• [本文]
---

2018/05/10(木) - 11:45
170gという驚きの数値でサイクルモードの話題をさらったカブトの意欲作、「FLAIR(フレアー)」のデリバリーがいよいよ始まった。MOSTRO(モストロ)の登場から11年。開発陣へのインタビューや先行テストを行った選手たちのインプレッションを介し、超軽量ヘルメット戦線の新たな境地を切り開く意欲作を掘り下げていきたい。
軽量ヘルメットの歴史を語る上で絶対に欠かせない存在が、カブトが2007年にデビューさせたMOSTROだ。250g程度が主流だった当時に190gという衝撃的な数値を引っさげてデビューし、2009年には新城幸也が所属していたブイグテレコムが正式採用したことでヨーロッパにおける知名度も飛躍的にアップ。その後リニューアルを遂げつつ、2018年の発売終了まで軽量ヘルメットのベンチマークとして君臨してきた。
近年になってようやくMOSTROの重量を下回るライバル製品が出現してきたが、カブトは2017年のサイクルモード東京にて、11年間軽量カテゴリーを守ってきたMOSTROに代わるFLAIRを初披露。アウターシェルまで肉抜きしたアグレッシブなデザインは、170gという数値と共に驚きを持って迎え入れられた。FLAIRのキャッチコピーは「カブト史上」最軽量と若干控えめだが、2018年4月時点では文句無しの世界最軽量ヘルメットであり、カブトは再び軽量ナンバーワンの称号を手にしたのである。
そしてFLAIRのデビューは同時に、クーリング性能を最重視したフラッグシップモデルのZENARD(ゼナード)、オートバイ用製品で培った空力技術を投入したエアロモデルのAERO-R1、そしてヒルクライマー待望のFLAIRと、カブトのロードヘルメット3本柱が確立したことも意味している。
つまりユーザーが「今日は登りが多いからFLAIR」、「暑い日のロングライドにはZENARD」、「レースの日にはR1」と、それぞれの用途に合わせてヘルメットを選択できるようになった。3種類全てが信頼のプロユースモデルであり、かつFLAIRの価格が19,500円(税抜)とリーズナブルな値段設定となった背景には、カブト開発陣の「目的にマッチする製品を選ぶことで最高のパフォーマンスを発揮してほしい」という想いが込められているのだ。
170gという圧倒的な軽さを叶えた第一の要素は、ヘルメット内側の衝撃吸収ライナーに日本メーカーが新開発した高性能ポリスチレン(EPS)素材を採用したことだ。素材自体の衝撃吸収性能が上がったことで、強度を落とさず飛躍的な軽量化が実現したという。
加えてポリカーボネイト製のアウターシェルも強度とのバランスを考慮しながら可能な限り肉抜きを行ない、プラスチック部品を省いたあごひもや、調整機能を簡素化し可能な限り軽さを突き詰めた決戦用アジャスター「SLW-1」を同封するなど、徹底的なダイエットが図られている。

---

• [リストの抜粋]

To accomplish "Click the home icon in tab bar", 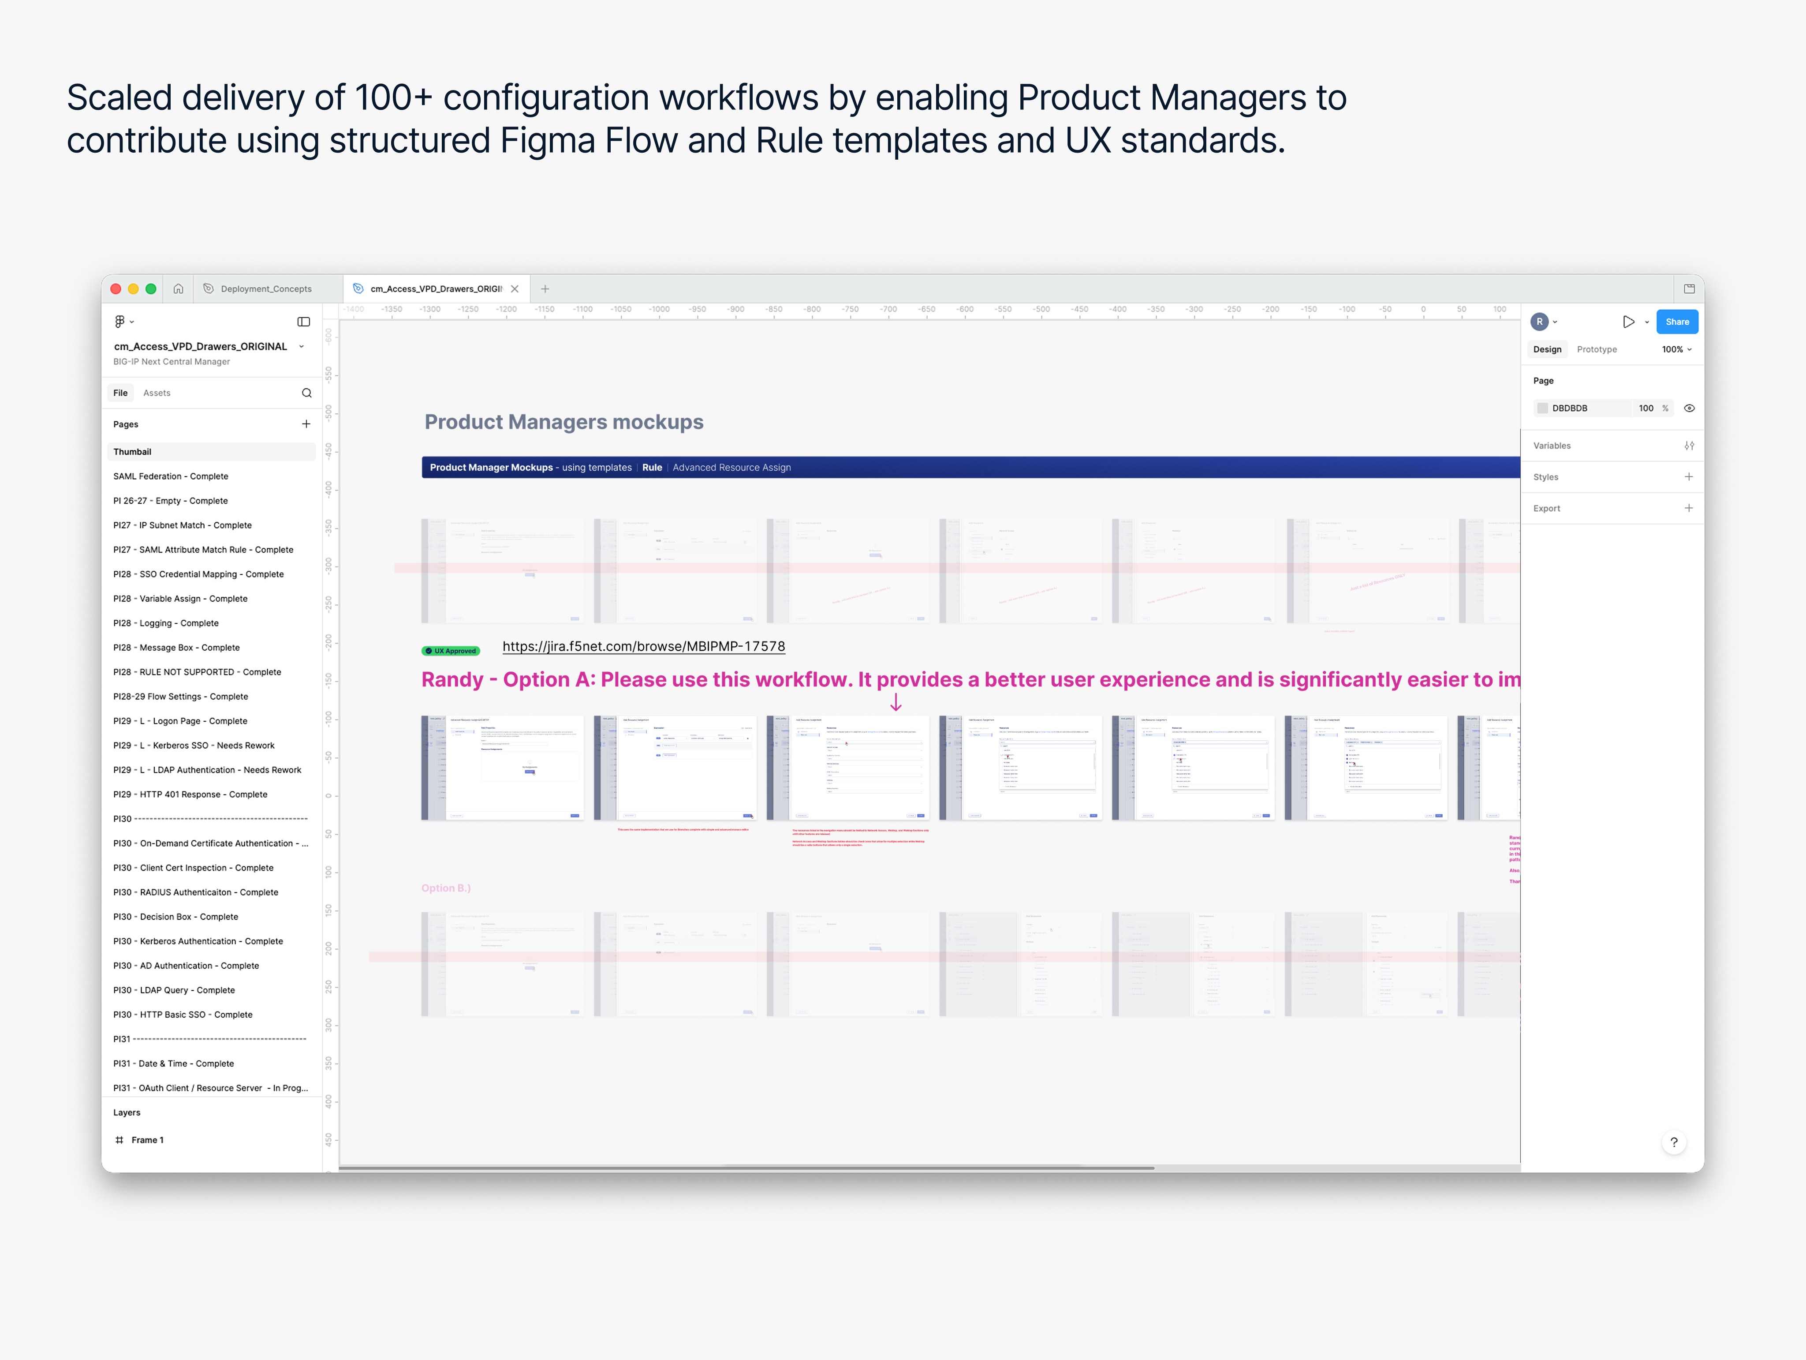I will click(x=178, y=288).
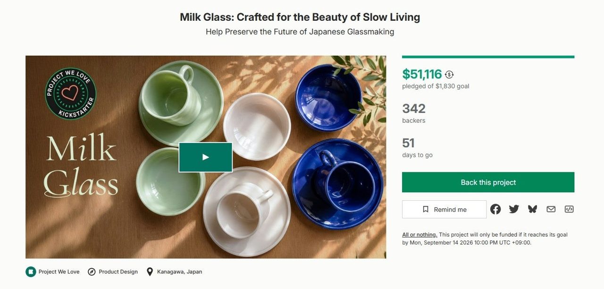
Task: Click the Remind me button
Action: pos(444,209)
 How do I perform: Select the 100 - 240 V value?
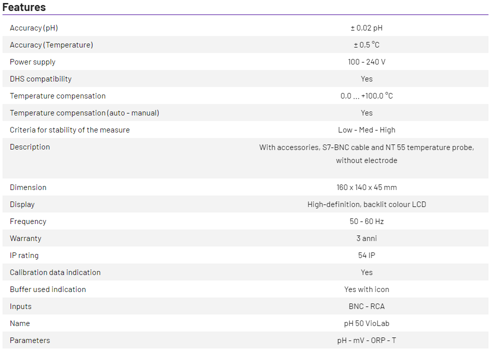(367, 62)
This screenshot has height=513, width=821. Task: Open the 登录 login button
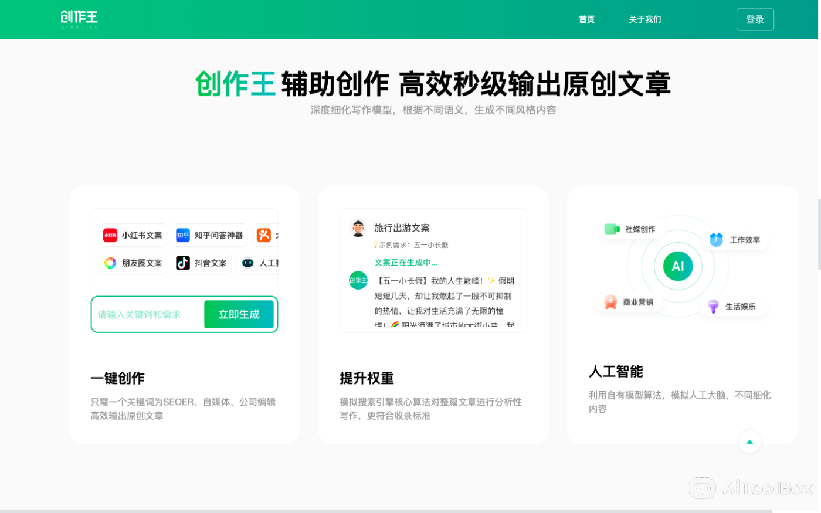(755, 19)
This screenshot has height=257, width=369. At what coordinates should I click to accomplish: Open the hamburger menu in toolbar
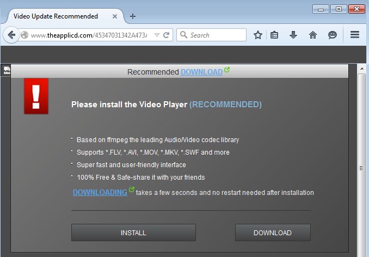(355, 35)
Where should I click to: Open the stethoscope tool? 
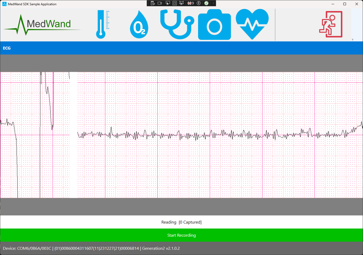[x=177, y=25]
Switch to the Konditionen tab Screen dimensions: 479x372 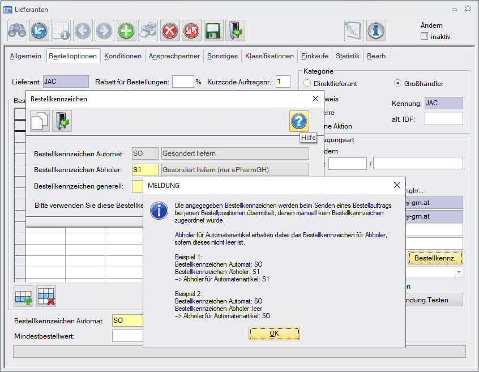[123, 56]
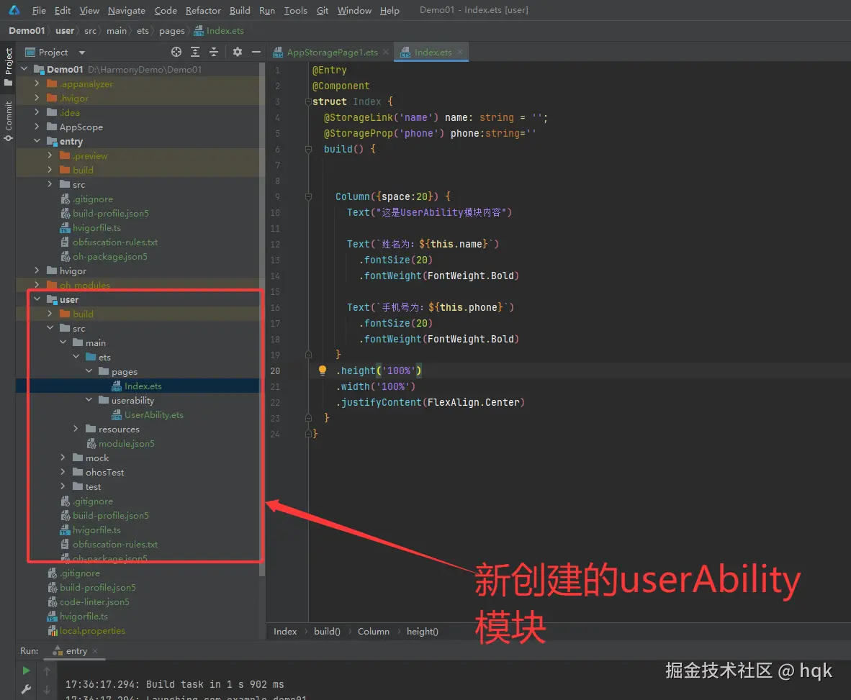Click the Expand All icon in Project toolbar
The width and height of the screenshot is (851, 700).
coord(195,52)
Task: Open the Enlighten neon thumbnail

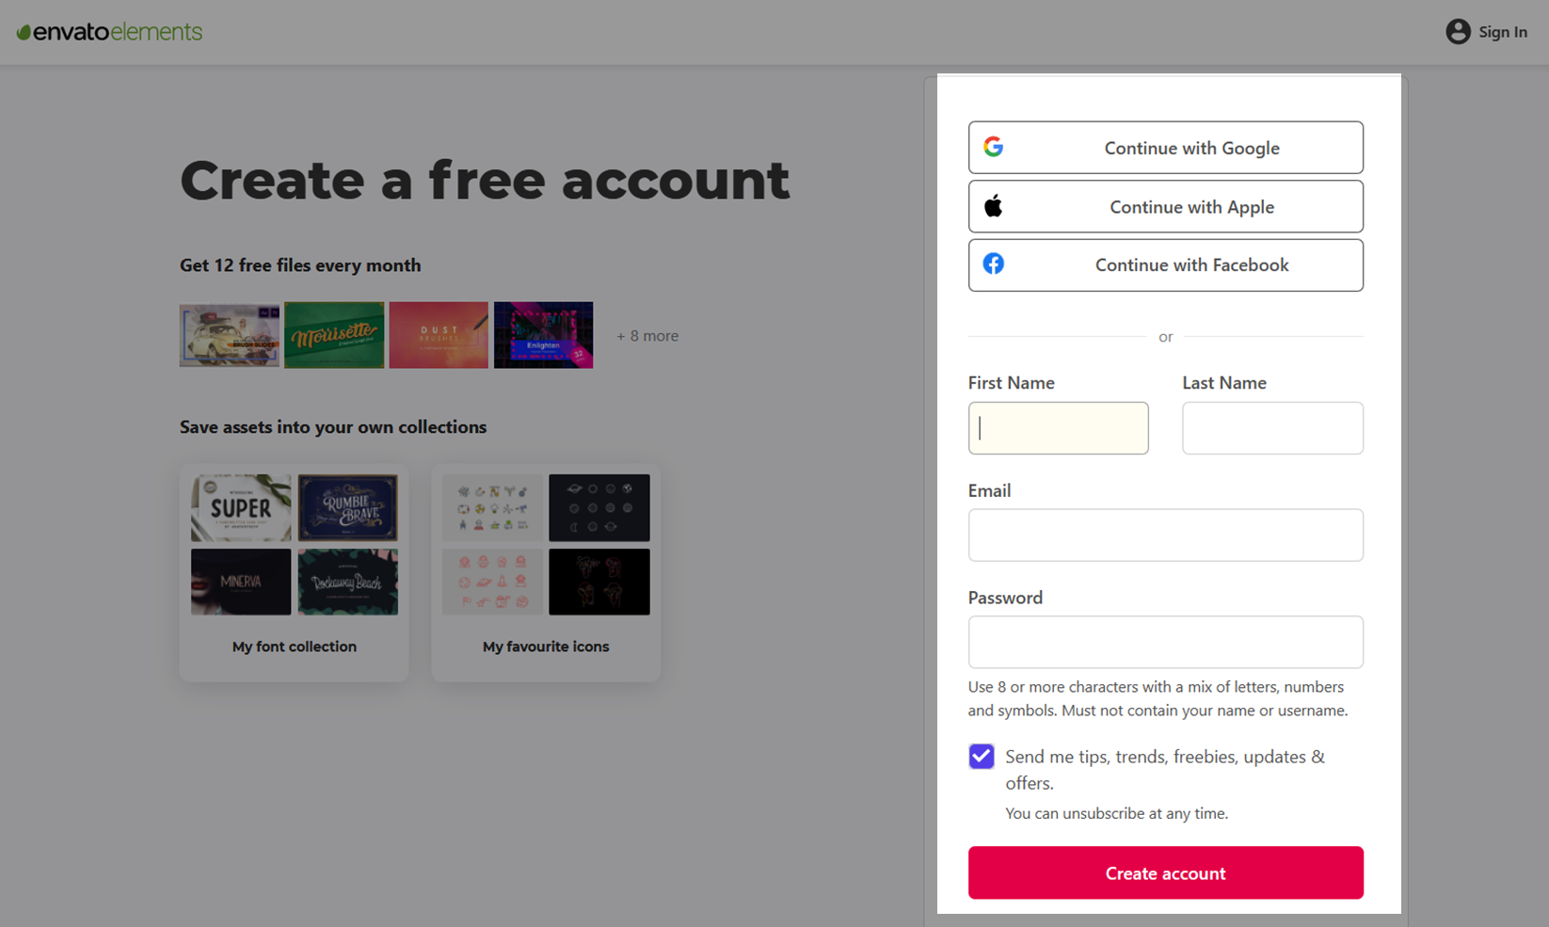Action: [543, 335]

---

• [依頼文 1] 本文では、2007年にデビューした時のMOSTROの重さは何グラムだったと書かれていますか?
• [依頼文 2] 本文に出てくるカブトのヘルメットの製品名を、もれなく挙げてください。

• [回答文 1] 190グラムです。

• [回答文 2] MOSTRO(モストロ)、FLAIR(フレアー)、ZENARD(ゼナード)、AERO-R1